### Work to be completed
Swap each "GUI agent" in the listing below for "screen agent", then write out the whole listing again with nothing else altered.

### Dataset extract
=====

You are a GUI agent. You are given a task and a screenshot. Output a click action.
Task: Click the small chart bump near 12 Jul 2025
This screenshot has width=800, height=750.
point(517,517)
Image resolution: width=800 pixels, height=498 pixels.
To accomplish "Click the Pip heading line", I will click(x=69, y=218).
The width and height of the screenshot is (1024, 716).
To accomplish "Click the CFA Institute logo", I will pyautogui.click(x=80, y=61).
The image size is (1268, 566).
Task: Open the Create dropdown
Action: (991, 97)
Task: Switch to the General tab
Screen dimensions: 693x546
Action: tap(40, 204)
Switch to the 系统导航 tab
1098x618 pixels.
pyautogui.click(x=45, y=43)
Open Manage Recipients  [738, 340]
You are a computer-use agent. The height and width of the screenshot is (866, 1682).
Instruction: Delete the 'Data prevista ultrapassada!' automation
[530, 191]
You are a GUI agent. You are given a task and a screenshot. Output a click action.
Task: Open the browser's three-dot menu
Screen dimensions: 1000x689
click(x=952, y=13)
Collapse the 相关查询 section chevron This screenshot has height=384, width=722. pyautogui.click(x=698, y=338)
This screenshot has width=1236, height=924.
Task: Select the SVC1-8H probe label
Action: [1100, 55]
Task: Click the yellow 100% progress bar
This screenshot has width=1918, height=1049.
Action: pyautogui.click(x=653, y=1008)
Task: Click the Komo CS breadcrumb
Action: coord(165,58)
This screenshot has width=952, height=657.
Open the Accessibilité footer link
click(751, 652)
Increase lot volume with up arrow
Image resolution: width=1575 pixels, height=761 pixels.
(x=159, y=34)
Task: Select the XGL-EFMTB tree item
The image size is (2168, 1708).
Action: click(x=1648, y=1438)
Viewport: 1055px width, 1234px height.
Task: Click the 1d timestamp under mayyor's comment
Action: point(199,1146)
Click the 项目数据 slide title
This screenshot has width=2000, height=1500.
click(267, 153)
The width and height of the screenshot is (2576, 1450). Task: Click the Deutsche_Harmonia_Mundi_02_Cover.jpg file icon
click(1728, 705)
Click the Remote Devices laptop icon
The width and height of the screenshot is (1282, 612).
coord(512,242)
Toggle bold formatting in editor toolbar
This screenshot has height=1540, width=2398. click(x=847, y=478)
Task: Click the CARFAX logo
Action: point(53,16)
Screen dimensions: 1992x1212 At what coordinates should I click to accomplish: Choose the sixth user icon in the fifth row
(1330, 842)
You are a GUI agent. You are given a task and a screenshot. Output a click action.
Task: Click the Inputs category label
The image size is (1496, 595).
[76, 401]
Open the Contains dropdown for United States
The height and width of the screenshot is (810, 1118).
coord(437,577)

=====

### Full answer
You are a screen agent. You are given a task and a screenshot. Output a click action.
Task: Click the small chart bump near 12 Jul 2025
This screenshot has width=800, height=750.
point(517,517)
Image resolution: width=800 pixels, height=498 pixels.
To accomplish "Click the Pip heading line", I will click(x=69, y=218).
The width and height of the screenshot is (1024, 716).
To accomplish "Click the CFA Institute logo", I will pyautogui.click(x=80, y=61).
The image size is (1268, 566).
Task: Open the Create dropdown
Action: (991, 97)
Task: Switch to the General tab
Screen dimensions: 693x546
Action: tap(40, 204)
Switch to the 系统导航 tab
1098x618 pixels.
pyautogui.click(x=45, y=43)
Open Manage Recipients  [738, 340]
You are a computer-use agent. The height and width of the screenshot is (866, 1682).
Instruction: Delete the 'Data prevista ultrapassada!' automation
[530, 191]
You are a screen agent. You are given a task and a screenshot. Output a click action.
Task: Open the browser's three-dot menu
Screen dimensions: 1000x689
click(x=952, y=13)
Collapse the 相关查询 section chevron This screenshot has height=384, width=722. pyautogui.click(x=698, y=338)
This screenshot has width=1236, height=924.
Task: Select the SVC1-8H probe label
Action: [1100, 55]
Task: Click the yellow 100% progress bar
This screenshot has width=1918, height=1049.
Action: pyautogui.click(x=653, y=1008)
Task: Click the Komo CS breadcrumb
Action: coord(165,58)
This screenshot has width=952, height=657.
Open the Accessibilité footer link
click(751, 652)
Increase lot volume with up arrow
Image resolution: width=1575 pixels, height=761 pixels.
(x=159, y=34)
Task: Select the XGL-EFMTB tree item
The image size is (2168, 1708).
Action: click(x=1648, y=1438)
Viewport: 1055px width, 1234px height.
Task: Click the 1d timestamp under mayyor's comment
Action: point(199,1146)
Click the 项目数据 slide title
This screenshot has width=2000, height=1500.
click(267, 153)
The width and height of the screenshot is (2576, 1450). Task: Click the Deutsche_Harmonia_Mundi_02_Cover.jpg file icon
click(1728, 705)
Click the Remote Devices laptop icon
The width and height of the screenshot is (1282, 612).
coord(512,242)
Toggle bold formatting in editor toolbar
This screenshot has height=1540, width=2398. click(x=847, y=478)
Task: Click the CARFAX logo
Action: point(53,16)
Screen dimensions: 1992x1212 At what coordinates should I click to accomplish: Choose the sixth user icon in the fifth row
(1330, 842)
You are a screen agent. You are given a task and a screenshot. Output a click action.
Task: Click the Inputs category label
The image size is (1496, 595).
[76, 401]
Open the Contains dropdown for United States
The height and width of the screenshot is (810, 1118).
coord(437,577)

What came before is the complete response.